:: Source records ::

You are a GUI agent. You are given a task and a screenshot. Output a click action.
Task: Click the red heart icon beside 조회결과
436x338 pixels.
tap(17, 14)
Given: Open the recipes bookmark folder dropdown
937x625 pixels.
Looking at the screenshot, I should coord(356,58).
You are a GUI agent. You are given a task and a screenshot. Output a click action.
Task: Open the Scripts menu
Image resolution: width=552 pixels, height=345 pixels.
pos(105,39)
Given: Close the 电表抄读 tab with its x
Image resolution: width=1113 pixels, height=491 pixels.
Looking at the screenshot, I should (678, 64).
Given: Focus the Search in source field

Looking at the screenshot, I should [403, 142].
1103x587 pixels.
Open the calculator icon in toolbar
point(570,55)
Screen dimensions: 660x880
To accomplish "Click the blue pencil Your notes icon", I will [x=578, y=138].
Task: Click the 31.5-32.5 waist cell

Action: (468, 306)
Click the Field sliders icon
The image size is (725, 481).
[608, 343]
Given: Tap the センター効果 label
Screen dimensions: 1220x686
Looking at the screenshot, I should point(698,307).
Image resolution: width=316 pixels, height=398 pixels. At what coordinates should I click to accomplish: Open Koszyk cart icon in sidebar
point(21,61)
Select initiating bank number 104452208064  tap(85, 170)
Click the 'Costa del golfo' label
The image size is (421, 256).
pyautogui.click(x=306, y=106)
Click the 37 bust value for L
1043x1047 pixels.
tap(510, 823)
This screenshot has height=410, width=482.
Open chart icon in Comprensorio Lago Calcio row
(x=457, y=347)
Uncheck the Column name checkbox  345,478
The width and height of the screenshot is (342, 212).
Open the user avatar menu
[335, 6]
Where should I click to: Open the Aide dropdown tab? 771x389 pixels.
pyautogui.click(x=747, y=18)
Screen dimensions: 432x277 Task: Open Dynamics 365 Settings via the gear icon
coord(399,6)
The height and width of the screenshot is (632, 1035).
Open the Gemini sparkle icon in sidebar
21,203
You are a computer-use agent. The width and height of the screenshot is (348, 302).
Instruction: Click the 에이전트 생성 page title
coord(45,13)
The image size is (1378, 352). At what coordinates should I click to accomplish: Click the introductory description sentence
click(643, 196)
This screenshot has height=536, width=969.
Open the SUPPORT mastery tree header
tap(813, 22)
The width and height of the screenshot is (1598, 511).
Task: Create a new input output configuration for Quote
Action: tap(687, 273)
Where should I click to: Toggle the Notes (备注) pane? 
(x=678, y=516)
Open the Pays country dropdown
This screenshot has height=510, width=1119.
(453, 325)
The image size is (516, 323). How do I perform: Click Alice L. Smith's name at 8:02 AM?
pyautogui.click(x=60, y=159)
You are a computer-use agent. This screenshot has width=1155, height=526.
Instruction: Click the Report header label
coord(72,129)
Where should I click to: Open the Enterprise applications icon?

:::

→ Task objective:
For each line above that contains the word "agent", give the line as it is written.

→ Solution:
You are a GUI agent. You are given a task and a screenshot. Output a click action.
You are a GUI agent. You are given a task and a screenshot. Output a click action.
You are a computer-use agent. The width and height of the screenshot is (348, 302).
You are a computer-use agent. This screenshot has width=1155, height=526.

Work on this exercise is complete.